How do you know the power from the AWE exhaust is due to less restriction and not just because it upsets the stock tune operation (accidentally making more power, possibly in exchange for running at more dangerous settings)?

I think it's hard to tell unless a tuner dials in the max power they can before and after an exhaust is added.


----------



## Black BeauTTy (Jun 11, 2011)

Marty said:


> How do you know the power from the AWE exhaust is due to less restriction and not just because it upsets the stock tune operation (accidentally making more power, possibly in exchange for running at more dangerous settings)?
> 
> I think it's hard to tell unless a tuner dials in the max power they can before and after an exhaust is added.


You're right, I don't, that was an assumption on my part. I'm just sharing the dyno observation that power was up slightly vs the stock exhaust with no other variables changed. They capture a lot of data in these sessions that can probably answer your question. They are meticulous in making sure standard operations aren't compromised. Right down to monitoring back pressure under fabricated extreme scenarios that ensure safe operations if there is a mechanical failure with the valve. Seriously, you can't imagine the amount of research and data analysis that has occurred. They have tested and researched literally dozens of configurations before landing on the production version. They have had my car for 2 months and I was supportive of the time and meticulous methodology they go through to get this right. Frankly, I have been shocked at the amount of research that has gone into this. It has really opened my eyes to what it takes to bring a high quality product to market. :thumbup::thumbup::thumbup:


----------



## JohnLZ7W (Nov 23, 2003)

Marty said:


> How do you know the power from the AWE exhaust is due to less restriction and not just because it upsets the stock tune operation (accidentally making more power, possibly in exchange for running at more dangerous settings)?
> 
> I think it's hard to tell unless a tuner dials in the max power they can before and after an exhaust is added.


That seems really unlikely, in fact I don't think I've ever heard of that occurring. The ECU has built-in safeguards to prevent against this kind of thing. For instance, chipped cars in the UK that cause the EGT to run too high will automatically go into a limp mode, that's not even with a completely stock ECU. There are also fail safes built in if the two MAP sensors don't agree with each other.

But it is easy enough to monitor things like, boost pressure, EGT, timing, etc, to ensure that everything is still within parameters.


----------



## R5T (Apr 7, 2010)

Black BeauTTy said:


> None that I can share yet, but it is a 3" system.


Any chance of a in car video with valve close and open and in the 3000 rpm range.


----------



## JohnLZ7W (Nov 23, 2003)

R5T said:


> Any pictures of the exhaust. ?

#### Source excerpt:
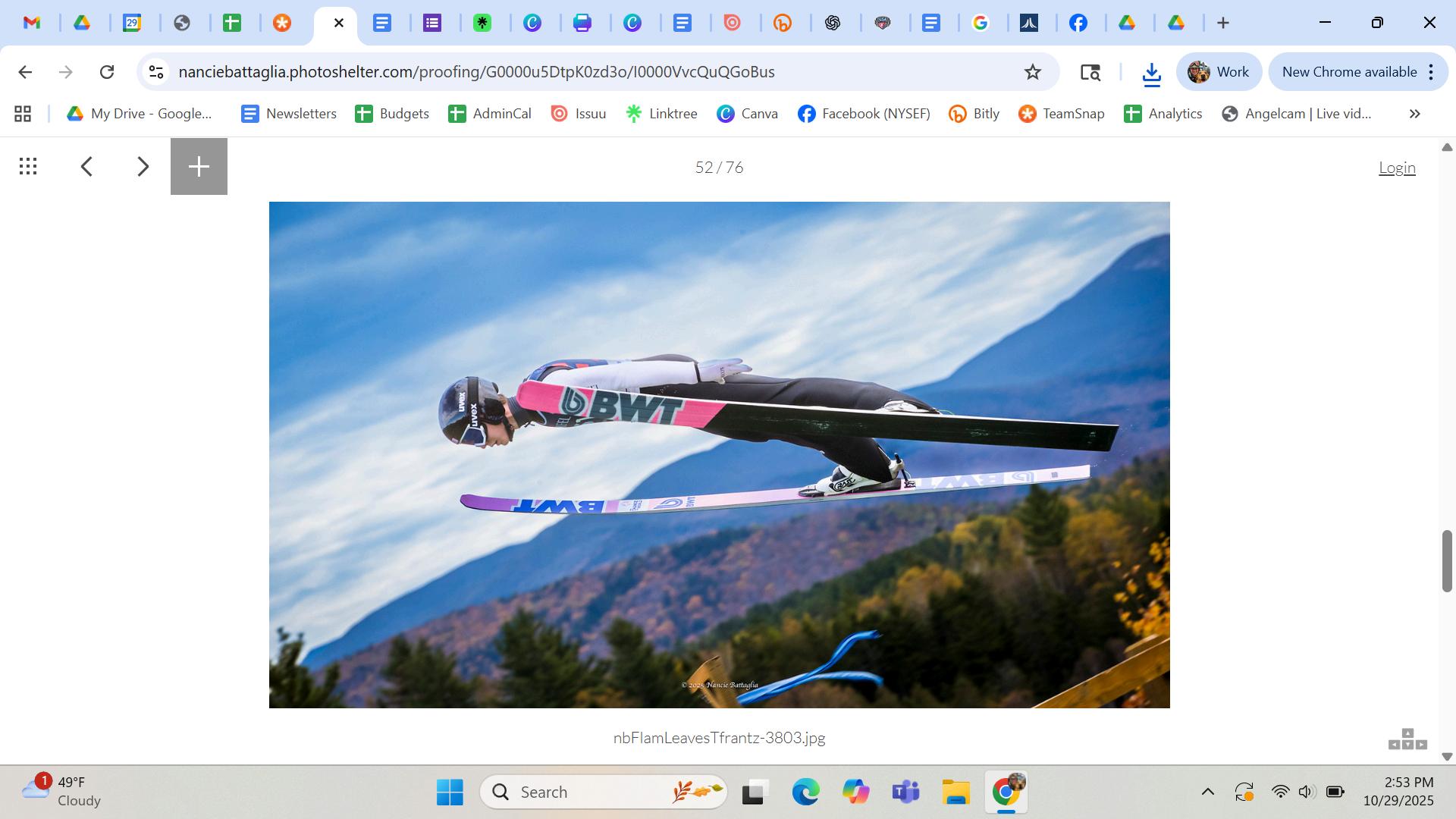Show hidden system tray icons
The image size is (1456, 819).
1208,792
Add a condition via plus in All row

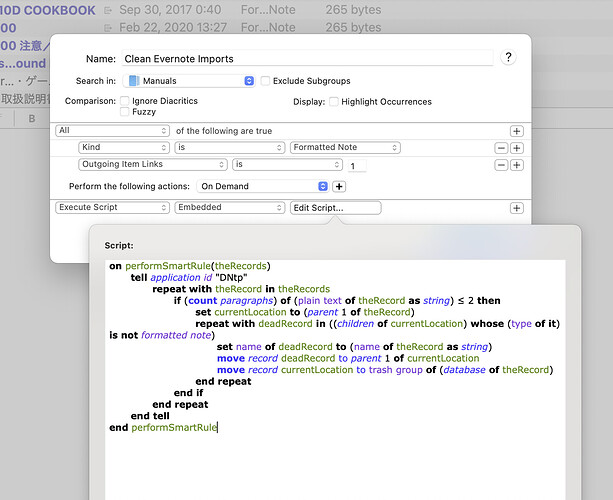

#### Written task:
Pick up the forum thread about the AWE exhaust after its final sentence and continue it.

#### Task output:
Here's one that AWE just posted


----------



## R5T (Apr 7, 2010)

JohnLZ7W said:


> Here's one that AWE just posted


THX, not liking the running of the pipework though.


----------



## Black BeauTTy (Jun 11, 2011)

R5T said:


> Any chance of a in car video with valve close and open and in the 3000 rpm range.


That'll be coming.


----------



## Black BeauTTy (Jun 11, 2011)

JohnLZ7W said:


> Here's one that AWE just posted


Holy crap, you are fast! That would be it. Very complicated piping route to maintain maximum ground clearance. The stock cats are actually the lowest part of the system.


----------



## Black BeauTTy (Jun 11, 2011)

R5T said:


> THX, not liking the running of the pipework though.


Not too many options to squeak a 3" pipe through there and maintain ground clearance. What it lacks in aesthetics it make up for in functionality.


----------



## Marty (Jul 14, 2000)

Can we get one that is quieter than stock?


----------



## JohnLZ7W (Nov 23, 2003)

Marty said:


> Can we get one that is quieter than stock?


Maybe wait to see if blueflame comes out with a system. The one they had for the mk1 was pretty mellow.


----------



## Black BeauTTy (Jun 11, 2011)

Marty said:


> Can we get one that is quieter than stock?


Quieter than the standard exhaust? Seriously? I thought it was pretty quiet in non-S mode. This one is more inline with the OEM sport exhaust when the valve is closed but tuned better. No drone in the cabin and able to cruise in comfort.


----------



## R5T (Apr 7, 2010)

Black BeauTTy said:


> *No drone in the cabin* and able to cruise in comfort.


Most important feature


----------



## R5T (Apr 7, 2010)

Black BeauTTy said:


> Holy crap, you are fast! That would be it. Very complicated piping route to maintain maximum ground clearance. The stock cats are actually the lowest part of the system.


Like to see a picture of the leftside valve pipework around the silencer.

btw, any downpipe with new cat's plans.


----------



## Black BeauTTy (Jun 11, 2011)

R5T said:


> Like to see a picture of the leftside valve pipework around the silencer.
> 
> btw, any downpipe with new cat's plans.


More detailed pics are forthcoming and yes.


----------



## R5T (Apr 7, 2010)

Black BeauTTy said:


> More detailed pics are forthcoming and yes.


THX.


----------



## Black BeauTTy (Jun 11, 2011)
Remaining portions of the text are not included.